▶ [What needs to be done]:
Everything from the first line of the material below through the line containing "Edinburgh (74, 1405)" is to be printed exactly, and nothing more.

━━━ Provided entries

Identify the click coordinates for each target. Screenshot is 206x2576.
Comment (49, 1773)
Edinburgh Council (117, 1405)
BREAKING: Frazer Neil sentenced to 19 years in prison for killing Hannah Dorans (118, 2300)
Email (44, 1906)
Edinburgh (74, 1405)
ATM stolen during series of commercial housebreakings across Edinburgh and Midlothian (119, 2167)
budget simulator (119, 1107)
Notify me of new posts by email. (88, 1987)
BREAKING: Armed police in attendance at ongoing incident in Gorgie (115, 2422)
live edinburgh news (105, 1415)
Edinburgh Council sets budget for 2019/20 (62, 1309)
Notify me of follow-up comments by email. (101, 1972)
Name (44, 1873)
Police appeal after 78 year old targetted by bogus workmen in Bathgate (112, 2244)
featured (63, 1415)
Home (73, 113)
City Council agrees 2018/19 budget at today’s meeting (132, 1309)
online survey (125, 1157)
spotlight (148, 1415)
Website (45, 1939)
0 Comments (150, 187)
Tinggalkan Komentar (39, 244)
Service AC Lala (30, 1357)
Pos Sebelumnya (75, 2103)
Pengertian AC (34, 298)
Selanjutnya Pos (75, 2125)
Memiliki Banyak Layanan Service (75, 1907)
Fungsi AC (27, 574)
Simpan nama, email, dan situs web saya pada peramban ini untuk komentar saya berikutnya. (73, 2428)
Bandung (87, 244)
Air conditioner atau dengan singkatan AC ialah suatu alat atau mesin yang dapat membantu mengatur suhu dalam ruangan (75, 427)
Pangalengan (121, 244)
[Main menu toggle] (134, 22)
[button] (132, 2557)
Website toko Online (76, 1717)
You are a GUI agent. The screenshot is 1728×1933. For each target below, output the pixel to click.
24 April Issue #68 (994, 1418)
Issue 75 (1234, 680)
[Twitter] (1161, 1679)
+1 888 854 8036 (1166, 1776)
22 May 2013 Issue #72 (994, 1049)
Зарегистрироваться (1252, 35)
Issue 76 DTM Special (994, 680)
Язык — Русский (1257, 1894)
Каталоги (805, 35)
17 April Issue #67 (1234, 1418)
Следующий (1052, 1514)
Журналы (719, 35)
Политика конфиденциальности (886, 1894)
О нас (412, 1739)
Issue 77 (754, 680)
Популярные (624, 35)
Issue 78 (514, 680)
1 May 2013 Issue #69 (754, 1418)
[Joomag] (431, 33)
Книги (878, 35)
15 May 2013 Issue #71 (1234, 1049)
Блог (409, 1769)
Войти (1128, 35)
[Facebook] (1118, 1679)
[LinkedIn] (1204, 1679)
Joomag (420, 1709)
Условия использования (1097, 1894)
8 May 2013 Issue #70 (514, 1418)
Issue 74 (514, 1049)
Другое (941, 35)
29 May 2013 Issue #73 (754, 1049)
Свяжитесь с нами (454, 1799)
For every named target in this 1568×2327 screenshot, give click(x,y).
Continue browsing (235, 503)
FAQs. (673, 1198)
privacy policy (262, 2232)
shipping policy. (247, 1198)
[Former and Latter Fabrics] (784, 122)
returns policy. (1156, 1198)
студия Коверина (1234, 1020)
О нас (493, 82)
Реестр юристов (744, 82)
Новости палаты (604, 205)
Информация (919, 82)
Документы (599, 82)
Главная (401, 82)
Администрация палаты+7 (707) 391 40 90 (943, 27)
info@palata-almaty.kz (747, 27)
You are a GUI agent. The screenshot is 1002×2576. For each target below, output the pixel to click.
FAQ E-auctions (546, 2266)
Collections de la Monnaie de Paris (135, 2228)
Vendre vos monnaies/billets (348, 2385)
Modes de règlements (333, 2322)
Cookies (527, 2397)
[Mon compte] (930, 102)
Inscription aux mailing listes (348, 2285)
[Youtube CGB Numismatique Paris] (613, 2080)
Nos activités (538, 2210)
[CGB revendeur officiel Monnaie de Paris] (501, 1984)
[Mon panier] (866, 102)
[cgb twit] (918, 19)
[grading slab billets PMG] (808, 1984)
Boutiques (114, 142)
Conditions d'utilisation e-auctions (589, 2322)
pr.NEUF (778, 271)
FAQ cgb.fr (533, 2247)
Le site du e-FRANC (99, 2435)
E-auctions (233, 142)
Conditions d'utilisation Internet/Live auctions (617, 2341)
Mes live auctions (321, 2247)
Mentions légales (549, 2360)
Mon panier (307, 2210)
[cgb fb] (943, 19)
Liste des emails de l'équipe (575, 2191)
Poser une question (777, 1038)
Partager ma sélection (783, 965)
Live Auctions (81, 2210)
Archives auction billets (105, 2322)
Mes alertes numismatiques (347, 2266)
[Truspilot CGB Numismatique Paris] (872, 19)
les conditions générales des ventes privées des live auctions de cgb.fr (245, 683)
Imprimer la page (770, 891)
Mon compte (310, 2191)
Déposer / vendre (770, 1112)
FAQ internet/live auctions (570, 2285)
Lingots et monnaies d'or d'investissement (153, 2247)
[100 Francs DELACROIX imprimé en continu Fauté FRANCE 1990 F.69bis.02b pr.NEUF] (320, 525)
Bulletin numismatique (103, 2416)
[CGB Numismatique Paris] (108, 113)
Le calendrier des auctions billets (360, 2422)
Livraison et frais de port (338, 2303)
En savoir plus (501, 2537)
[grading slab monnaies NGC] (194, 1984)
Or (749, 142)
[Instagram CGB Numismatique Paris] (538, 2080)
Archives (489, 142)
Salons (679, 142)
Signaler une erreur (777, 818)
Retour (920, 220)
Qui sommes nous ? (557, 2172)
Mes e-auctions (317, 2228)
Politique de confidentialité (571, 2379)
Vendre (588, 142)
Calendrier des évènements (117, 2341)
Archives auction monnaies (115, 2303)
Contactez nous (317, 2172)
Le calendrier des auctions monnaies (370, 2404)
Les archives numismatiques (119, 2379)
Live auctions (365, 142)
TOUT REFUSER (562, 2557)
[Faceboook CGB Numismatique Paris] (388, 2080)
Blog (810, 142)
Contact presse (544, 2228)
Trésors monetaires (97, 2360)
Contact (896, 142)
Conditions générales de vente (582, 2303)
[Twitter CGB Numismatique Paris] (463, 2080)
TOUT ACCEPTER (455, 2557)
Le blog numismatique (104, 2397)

━━━━━━

▶ [Response below]:
Identify the click coordinates for each target. Screenshot is 206x2576.
Comment (49, 1773)
Edinburgh Council (117, 1405)
BREAKING: Frazer Neil sentenced to 19 years in prison for killing Hannah Dorans (118, 2300)
Email (44, 1906)
Edinburgh (74, 1405)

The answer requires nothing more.